**What the task requires**
Say whether each statement below agrees with the thread on Swift consuming parameters. Answer yes or no for each and quote the thread's deciding words. 1. Swift's optimizer currently transfers ownership reliably without an explicit consume. 2. Unique-reference tests are encouraged mostly for copy-on-write data structures. 3. The String extension's plus function is described as amortized O(n^2).
-------- Extract
Explicitly using consume on the argument to updateValue forces the compiler to transfer ownership from obj to the consuming parameter, rather than copying, and is the right thing to do if you need a guarantee of no copies. This could also be done automatically by Swift's optimizer, but currently this does not happen reliably for reasons already discussed.

This sensitivity of reference counts to optimization — and the finickiness of manually optimizing it — definitely makes unique-reference tests somewhat semantically frustrating. That is why we encourage them to be used mostly for things like copy-on-write data structures, where the expected cost of a non-unique reference is just a performance hit. (And that performance hit, and the difficulty of optimizing it, is definitely something that programmers have also noted as frustrating when doing Swift performance work.)

Thanks. Great explanation. So the problem is not that valueOwner stays alive, but with the fact that whether consuming ownedValue parameters are copied or not is a subject to optimization, independent of valueOwner being consumed?

Hence, if we are interested in forcing forwarding, every consuming function argument should be passed with preceeding consume word (when it's possible)?

The origin of my question was dealing with some COW issues - it just boiled to this toy example.

Correct me if I am wrong, but using consuming parameters together with copyable allows modifiying the function argument, which can be a good thing in some use scenarios. Previously we needed either to make a local copy within the function (which introduces extra overhead) or pass them as inout which breaks protection mechanisms (because I want to modify the copy, not the object itself) Is this intended use or just a "side effect"? Or we are not supposed to use them in this way?

Thanks for your elaboration. Can you please clarify in what circumstances are consuming parameters for copyable types not implicitly copied? Is it what you put in the parentheses?

For example, for one of the motivating examples of consuming parameter in the proposal:

extension String {
  // Append `self` to another String, using in-place modification if
  // possible
  consuming func plus(_ other: String) -> String {
    // Modify our owned copy of `self` in-place, taking advantage of
    // uniqueness if possible
    self += other
    return self
  }
}

// This is amortized O(n) instead of O(n^2)!
----------------
-------- Data for review
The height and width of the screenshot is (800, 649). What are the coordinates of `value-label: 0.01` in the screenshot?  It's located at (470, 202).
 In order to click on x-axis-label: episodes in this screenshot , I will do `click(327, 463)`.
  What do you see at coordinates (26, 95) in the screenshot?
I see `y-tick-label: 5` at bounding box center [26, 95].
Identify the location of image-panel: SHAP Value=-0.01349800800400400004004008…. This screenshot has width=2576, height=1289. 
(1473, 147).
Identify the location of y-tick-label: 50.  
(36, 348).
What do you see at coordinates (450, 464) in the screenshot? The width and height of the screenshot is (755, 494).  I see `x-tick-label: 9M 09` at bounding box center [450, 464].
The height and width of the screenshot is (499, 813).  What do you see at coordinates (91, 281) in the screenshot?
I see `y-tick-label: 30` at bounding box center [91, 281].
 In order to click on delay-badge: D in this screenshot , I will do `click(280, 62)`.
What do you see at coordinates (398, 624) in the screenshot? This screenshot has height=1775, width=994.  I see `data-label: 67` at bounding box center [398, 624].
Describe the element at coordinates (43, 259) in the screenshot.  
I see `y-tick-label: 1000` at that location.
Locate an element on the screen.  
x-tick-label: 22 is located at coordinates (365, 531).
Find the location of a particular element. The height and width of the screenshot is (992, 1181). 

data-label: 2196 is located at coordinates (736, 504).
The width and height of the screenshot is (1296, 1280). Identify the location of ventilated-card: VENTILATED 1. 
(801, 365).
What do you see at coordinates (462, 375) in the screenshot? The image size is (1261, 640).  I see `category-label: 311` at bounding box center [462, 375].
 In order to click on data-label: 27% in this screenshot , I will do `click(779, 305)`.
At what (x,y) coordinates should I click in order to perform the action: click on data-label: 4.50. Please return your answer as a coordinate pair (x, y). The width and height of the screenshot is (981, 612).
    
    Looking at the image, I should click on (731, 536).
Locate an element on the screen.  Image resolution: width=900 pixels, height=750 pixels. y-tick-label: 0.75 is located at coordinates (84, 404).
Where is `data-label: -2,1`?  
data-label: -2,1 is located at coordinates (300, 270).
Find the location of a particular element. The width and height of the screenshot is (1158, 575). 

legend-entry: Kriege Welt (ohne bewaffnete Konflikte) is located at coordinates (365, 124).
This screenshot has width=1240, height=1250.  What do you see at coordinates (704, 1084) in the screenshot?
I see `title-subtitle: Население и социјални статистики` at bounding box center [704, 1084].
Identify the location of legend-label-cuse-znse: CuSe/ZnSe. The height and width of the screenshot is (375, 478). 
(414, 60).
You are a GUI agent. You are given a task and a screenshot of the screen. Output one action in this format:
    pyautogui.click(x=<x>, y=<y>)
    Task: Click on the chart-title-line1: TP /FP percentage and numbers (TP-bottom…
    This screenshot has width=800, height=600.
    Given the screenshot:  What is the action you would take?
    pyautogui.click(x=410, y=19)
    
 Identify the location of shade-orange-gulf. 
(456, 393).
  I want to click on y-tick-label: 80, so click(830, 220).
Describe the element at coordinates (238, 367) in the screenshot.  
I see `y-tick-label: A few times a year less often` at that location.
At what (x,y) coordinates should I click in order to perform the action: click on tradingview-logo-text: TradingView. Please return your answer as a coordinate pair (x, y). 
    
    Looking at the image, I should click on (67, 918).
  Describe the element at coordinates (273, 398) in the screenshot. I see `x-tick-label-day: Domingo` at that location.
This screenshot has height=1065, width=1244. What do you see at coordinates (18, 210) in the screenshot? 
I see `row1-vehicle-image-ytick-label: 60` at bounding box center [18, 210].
----------------
**Written reply**
1. No: "currently this does not happen reliably for reasons already discussed."
2. Yes: "we encourage them to be used mostly for things like copy-on-write data structures"
3. No: "This is amortized O(n) instead of O(n^2)!"